Já o documento do CNS enfatiza a necessidade de preservação dos eixos estruturantes do projeto de lei durante a tramitação parlamentar e destaca a importância da articulação intersetorial e interfederativa, da organização das redes de prevenção, proteção e atendimento, bem como da transparência, do monitoramento e da avaliação das ações.
Acesse aqui a Recomendação n.º 15/2026
A recomendação n.° 15/2026 é fundamentada em dados críticos sobre a segurança pública no país. O Mapa da Segurança Pública 2024 registrou 1.443 feminicídios em 2023, o que representa uma média de quase quatro mulheres perdendo a vida diariamente no Brasil. Com uma taxa de 1,38 casos por 100 mil mulheres, o país mantém um patamar preocupante, o que evidencia que a situação exige políticas públicas integradas e efetivas.
Para o colegiado o reconhecimento do feminicídio como calamidade pública deve ser encarado como uma proposta concreta de enfrentamento e reconhecimento institucional da gravidade da violência de gênero. A iniciativa de publicar a recomendação é voltada a transformar compromissos públicos em instrumentos executáveis, dotando o país de governança federativa, transparência e maior capacidade de indução de políticas de proteção em todo o território nacional.
O papel do PLP nº 41/2026
O Projeto de Lei Complementar nº 41/2026 propõe o fortalecimento da rede de proteção e atendimento, com foco especial em situações de risco de feminicídio. Entre as diretrizes centrais do novo Sistema Nacional, destacam-se a atuação coordenada entre os Poderes, órgãos autônomos, Ministérios Públicos e Defensorias Públicas e o aprimoramento na produção, integração e transparência de informações e indicadores relacionados à proteção integral às mulheres.

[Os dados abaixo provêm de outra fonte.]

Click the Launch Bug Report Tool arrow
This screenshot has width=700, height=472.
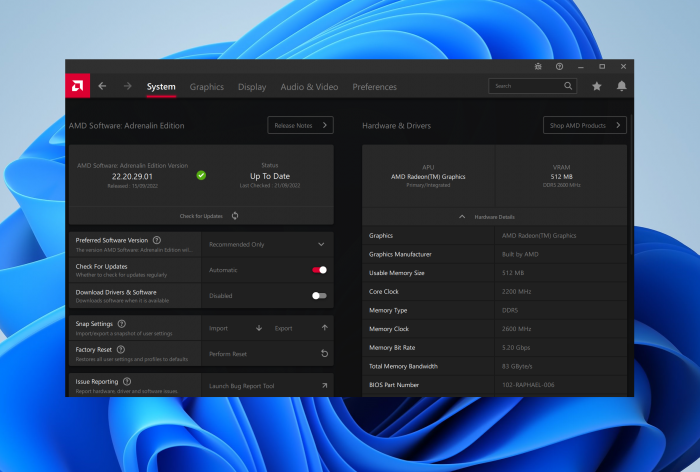(x=324, y=385)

O projeto prevê a destinação de até R$ 5 bilhões, distribuídos ao longo de três exercícios (2026, 2027 e 2028) e está contextualizado no âmbito do Pacto Brasil entre os Três Poderes para Enfrentamento do Feminicídio, compromisso público de atuação cooperativa para acelerar o cumprimento de medidas protetivas, fortalecer redes de enfrentamento, ampliar ações educativas e responsabilizar agressores.
Os Estados, o Distrito Federal e os Municípios poderão aplicar os recursos recebidos em ações e serviços de prevenção e enfrentamento da violência contra meninas e mulheres, como a implementação de políticas voltadas à educação para combate à cultura de violência; o fortalecimento e ampliação da Rede de Atendimento às mulheres em situação de violência e o aprimoramento do marco legal de prevenção, proteção e responsabilização nos casos de violência contra meninas e mulheres, inclusive no ambiente digital.
A recomendação n.° 15/2026 reforça que a violência contra meninas e mulheres constitui uma grave violação dos direitos humanos e é um problema de saúde pública, com severas repercussões físicas, psicológicas, sexuais, reprodutivas e sociais. O documento está alinhado à Constituição Federal, que determina ao Estado a criação de mecanismos para coibir a violência nas relações familiares e à Convenção de Belém do Pará, que impõe ao Estado o dever de agir com devida diligência na prevenção, investigação, punição e erradicação dessas violações.